昭和12年2月5日[*1]から一週間かけて指された、「370年に及ぶ将棋の歴史の中で最大の一番[*2]」を謎電で分析してみた。この一局は、持時間各30時間という他に例を見ない規定で行われたもので、人知の限界に近い将棋だと思う。但し当時、阪田[*3]は68歳(満66歳)、対する木村は33歳(満31歳)であったことを考えると、阪田にとって不利な規定であったような気はする。
さて、左図は、阪田が▽54銀と詰めろを受けた局面。実戦は、ここから▲72金▽83玉▲55角まで95手で後手阪田投了。この図を謎電で解図パラメタ{5,11}で解いてみると、▲72金▽83玉▲55角▽73金▲同金▽同桂▲72銀▽93玉▲73角成までの9手必至となった。但し、これはたまたままともに解けているだけで、本来この図を正しく解く為には{5,19}が必要なようである。
例えば、4手目に持駒を使わず▽73桂と受けた場合、▲85桂!までの1手早必至があり、これは{5,11}では解けない。▲85桂に▽同歩だと▲82金以下19手詰があるが、これが読み切れず、4手目▽73桂から解くと▲75桂▽同歩▲74銀▽93玉▲82金までの余必至解を答えてしまう。従って、{5,19}が最低必要な解図パラメタとなるわけだ。
蛇足だが、▲82金以下の19手詰の手順を正確に書くと、以下、▽同玉▲85飛!▽83歩▲71銀▽93玉▲82銀打▽92玉▲81銀不成▽93玉▲82銀不成▽同玉▲72と▽93玉▲83飛成▽同玉▲73角成▽93玉▲85桂まで。

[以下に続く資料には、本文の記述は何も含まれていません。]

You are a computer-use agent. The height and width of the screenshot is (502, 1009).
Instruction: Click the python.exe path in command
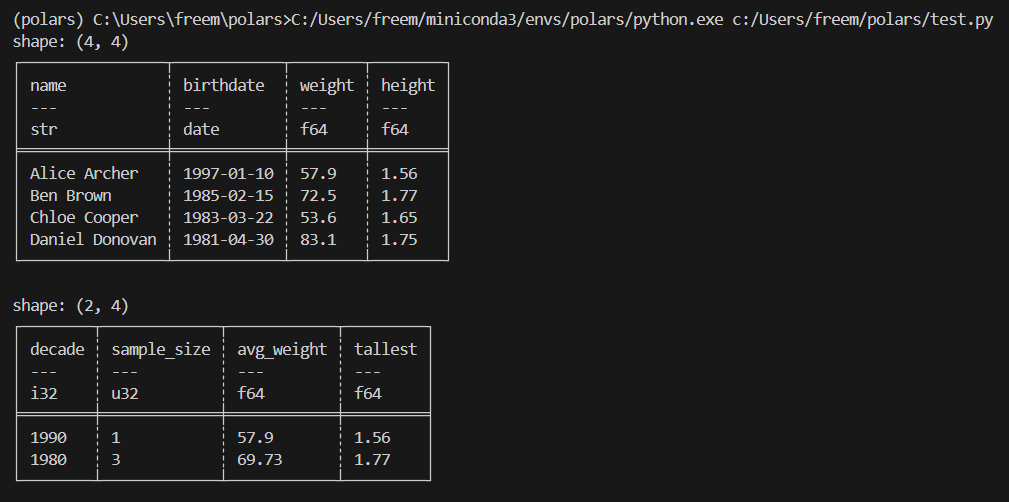(x=507, y=21)
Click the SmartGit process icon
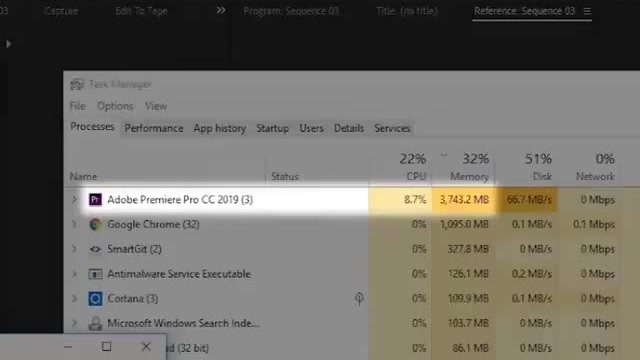 (x=95, y=249)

また、全く余談だが、この図の94の歩が93にあったと仮定するならば、▲72金以下17手の即詰が存在する。勿論、後手の初手が▽94歩でなければ全く別の将棋になっているのだが、▽94歩自体は損にはなっていないことだけは確かだ。この阪田の初手の善悪について計数将棋学的には、これ以上のコメントが不可能である。
[*1] 1937年といえば、日華事変(別名:日中戦争)が起きた年。
[*2] 内藤國雄著「阪田三吉名局集」から引用。
[*3] 1916年の戸籍では阪田、旧戸籍上は坂田。なお吉は、「士に口」ではなく、正しくは「土に口」と書く。